Calendula shows promising benefits in the area of cancer research. More study needs to be done on this benefit. Calendula has also shown to have antiviral properties in laboratory tests. It is unclear at present how these benefits transfer to humans.
 
Plant Description
The Calendula officinalis plant is an annual garden plant. It produces yellow, orange, and red flowers that look somewhat like a lion’s mane. The leaves are pale green spatulate, or sometimes oblanceolate sessile. The teeth on the leaves are spaced quite wide. It is a short plant, standing less than a foot tall most of the time.
 
The plant is harvested between Jun and September. The whole flower is used to make the medicinal herb, so the entire head of the flower is harvested.

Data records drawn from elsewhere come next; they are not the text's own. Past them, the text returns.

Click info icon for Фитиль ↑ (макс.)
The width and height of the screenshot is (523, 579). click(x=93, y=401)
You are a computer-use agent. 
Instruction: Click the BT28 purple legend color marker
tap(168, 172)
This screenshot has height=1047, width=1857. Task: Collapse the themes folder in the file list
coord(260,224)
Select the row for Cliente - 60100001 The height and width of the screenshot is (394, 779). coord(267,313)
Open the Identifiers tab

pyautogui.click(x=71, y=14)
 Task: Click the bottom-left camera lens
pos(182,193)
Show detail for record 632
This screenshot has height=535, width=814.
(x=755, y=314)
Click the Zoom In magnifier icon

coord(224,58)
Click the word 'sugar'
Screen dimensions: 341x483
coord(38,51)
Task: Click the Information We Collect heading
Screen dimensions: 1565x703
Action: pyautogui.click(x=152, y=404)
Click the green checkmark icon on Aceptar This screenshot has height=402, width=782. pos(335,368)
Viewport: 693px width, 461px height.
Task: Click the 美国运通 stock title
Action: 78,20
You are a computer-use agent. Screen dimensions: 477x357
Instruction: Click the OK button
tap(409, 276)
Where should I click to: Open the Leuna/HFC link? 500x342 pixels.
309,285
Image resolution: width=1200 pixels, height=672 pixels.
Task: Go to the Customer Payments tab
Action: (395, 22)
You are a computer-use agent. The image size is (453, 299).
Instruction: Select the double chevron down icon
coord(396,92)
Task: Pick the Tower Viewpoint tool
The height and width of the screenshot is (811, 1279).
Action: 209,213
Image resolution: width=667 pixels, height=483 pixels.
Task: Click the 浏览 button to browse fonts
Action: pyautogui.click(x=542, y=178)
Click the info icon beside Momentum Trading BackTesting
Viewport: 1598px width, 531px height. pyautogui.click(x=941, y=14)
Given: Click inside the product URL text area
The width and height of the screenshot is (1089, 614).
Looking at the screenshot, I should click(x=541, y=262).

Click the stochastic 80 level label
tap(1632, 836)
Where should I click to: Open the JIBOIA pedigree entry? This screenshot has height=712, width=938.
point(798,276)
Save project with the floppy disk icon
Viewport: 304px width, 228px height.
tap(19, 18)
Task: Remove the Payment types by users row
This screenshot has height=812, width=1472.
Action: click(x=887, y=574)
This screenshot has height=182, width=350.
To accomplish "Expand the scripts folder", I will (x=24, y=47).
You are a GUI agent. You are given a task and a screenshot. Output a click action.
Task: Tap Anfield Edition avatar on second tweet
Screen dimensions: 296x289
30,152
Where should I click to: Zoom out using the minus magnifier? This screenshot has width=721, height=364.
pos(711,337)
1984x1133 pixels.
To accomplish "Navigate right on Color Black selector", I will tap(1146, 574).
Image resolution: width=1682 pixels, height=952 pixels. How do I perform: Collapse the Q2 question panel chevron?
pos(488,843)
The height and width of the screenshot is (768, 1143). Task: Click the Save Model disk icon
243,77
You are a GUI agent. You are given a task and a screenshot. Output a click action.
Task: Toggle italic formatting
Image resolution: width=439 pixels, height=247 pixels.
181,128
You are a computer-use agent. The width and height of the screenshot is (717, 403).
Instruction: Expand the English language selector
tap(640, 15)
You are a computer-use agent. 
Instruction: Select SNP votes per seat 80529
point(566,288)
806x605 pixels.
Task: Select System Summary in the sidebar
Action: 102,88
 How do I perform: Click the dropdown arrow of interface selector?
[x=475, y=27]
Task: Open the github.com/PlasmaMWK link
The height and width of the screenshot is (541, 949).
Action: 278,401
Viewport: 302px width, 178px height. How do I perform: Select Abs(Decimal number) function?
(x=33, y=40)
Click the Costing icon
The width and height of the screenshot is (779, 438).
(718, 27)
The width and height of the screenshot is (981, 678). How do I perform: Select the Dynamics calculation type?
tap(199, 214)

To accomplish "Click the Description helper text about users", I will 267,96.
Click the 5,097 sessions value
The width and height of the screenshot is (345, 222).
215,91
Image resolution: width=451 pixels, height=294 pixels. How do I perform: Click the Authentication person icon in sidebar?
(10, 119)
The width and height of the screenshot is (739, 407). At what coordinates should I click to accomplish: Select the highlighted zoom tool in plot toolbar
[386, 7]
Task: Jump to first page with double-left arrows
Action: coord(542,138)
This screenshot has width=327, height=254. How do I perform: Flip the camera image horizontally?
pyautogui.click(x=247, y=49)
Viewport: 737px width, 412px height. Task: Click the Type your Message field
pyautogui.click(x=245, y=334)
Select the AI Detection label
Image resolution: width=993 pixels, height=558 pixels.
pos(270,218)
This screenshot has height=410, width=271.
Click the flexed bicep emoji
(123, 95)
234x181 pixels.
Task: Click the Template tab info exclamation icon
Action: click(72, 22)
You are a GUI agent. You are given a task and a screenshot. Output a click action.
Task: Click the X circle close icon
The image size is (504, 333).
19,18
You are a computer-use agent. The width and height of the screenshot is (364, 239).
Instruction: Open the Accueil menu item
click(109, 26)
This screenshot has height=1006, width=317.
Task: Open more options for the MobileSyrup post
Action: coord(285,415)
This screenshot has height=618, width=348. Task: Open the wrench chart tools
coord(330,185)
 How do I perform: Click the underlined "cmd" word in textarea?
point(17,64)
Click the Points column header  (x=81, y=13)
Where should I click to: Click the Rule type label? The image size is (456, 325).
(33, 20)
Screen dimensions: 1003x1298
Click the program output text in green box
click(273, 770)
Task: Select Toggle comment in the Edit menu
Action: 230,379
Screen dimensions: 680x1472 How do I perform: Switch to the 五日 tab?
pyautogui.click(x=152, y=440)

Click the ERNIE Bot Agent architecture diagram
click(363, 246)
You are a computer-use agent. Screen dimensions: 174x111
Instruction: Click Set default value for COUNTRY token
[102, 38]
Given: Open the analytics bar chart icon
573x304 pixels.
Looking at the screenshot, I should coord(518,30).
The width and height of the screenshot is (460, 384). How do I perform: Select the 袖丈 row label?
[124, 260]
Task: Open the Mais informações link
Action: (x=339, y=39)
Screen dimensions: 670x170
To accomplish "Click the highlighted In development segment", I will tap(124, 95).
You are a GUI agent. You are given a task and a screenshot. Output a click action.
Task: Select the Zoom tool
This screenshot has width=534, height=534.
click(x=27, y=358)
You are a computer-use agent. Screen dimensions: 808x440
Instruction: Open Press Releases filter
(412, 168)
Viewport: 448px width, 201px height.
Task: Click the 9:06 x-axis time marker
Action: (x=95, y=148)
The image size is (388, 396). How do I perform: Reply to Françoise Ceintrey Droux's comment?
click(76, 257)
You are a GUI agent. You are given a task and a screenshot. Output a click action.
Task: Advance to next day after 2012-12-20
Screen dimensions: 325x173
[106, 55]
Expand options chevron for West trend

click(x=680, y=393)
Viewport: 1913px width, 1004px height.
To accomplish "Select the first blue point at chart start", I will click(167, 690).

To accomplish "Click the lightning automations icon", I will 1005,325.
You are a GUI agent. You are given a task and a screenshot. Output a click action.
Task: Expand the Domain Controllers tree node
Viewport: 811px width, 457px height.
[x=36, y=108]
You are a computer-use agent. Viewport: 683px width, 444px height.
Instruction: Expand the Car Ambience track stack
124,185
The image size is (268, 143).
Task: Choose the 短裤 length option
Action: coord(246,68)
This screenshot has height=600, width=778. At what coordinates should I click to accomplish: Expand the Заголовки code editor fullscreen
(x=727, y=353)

If the color of the petals is going to be used, they must be dried in the shade, and then stored in tightly sealed containers.
 
What’s It Made Of?
Calendula is high in flavenoids and triterpene saponins, which give it its anti-inflammatory properties. Sterol fraction gives the herb some hormonal benefits for women. Other ingredients include carotenoids, phytosterols, and polysaccharides resin. Calendula also seems to have antiviral properties, but scientists are unsure which constituents make this possible.
 
Available Forms
Calendula is a very versatile herb. Tea from the flowers can be brewed to help with ulcers, colitis, and other stomach ailments. Taken internally, the herb also helps with gallbladder issues.
 

The most common use of Calendula is topical. It can be made into lotions, compresses, or poultices. It works really well to heal ugly skin conditions, such as acne and broken capillaries. Taking sap from the stem of the plant helps with warts and calluses. The dried flowers can be rubbed on wounds to help speed healing.